Naszym zdaniem
Ktoś powie, że A12 brzmi nieco ciepło, barwnie i gęsto. I będzie miał rację. Ale rację będzie miał także ten, kto stwierdzi, iż to wzmacniacz dynamiczny, zwarty, rytmiczny, grający bezpośrednio, z dużym drive’em. W dodatku bardzo przestrzenny i rozdzielczy. Zwykle przynamniej dwie z tych rzeczy wykluczają się nawzajem. Rotel nic sobie z tego nie robi. To takie dwa w jednym, autentyczna rzadkość. Wzmacniacz, który udowadnia, że przetwornik c/a (w dodatku bardzo dobry) i Bluetooth można otrzymać gratis – oprócz znakomitego brzmienia – w moim odczuciu najlepszego, jakie można dziś dostać za mniej niż (co najmniej) 5000 zł. Kto szuka wzmacniacza w tej cenie (albo sporo tańszego!), niech już dzwoni i umawia się na odsłuch albo wypożyczenie. Szkoda tracić czas. Rotel zagrał rywalom na nosie. Wrócił do pięknej tradycji, Naprawdę dał czadu. To mógłby być mój drugi wzmacniacz tej marki.
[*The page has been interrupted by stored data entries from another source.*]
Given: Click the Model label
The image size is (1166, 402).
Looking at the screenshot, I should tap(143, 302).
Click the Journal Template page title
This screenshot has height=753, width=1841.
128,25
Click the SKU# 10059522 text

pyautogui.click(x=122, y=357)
Naprawdę.
System odsłuchowy:
Pomieszczenie: 30 m2 zaadaptowane akustycznie, dość silnie wytłumione
Źródło: Auralic Aries (FW 4.0) (USB audio out) + Meitner MA-1 DAC
Interkonekty: Stereovox HDSE, Albedo Metamorphosis
Kable głośnikowe: Equilibrium Equilight/Sun Ray, Atlas Ultra
Akcesoria: stoliki Rogoz Audio 4SPB/BBS, StandART STO, platformy antywibracyjne PAB (pod przedwzmacniaczem i przetwornikiem c/a)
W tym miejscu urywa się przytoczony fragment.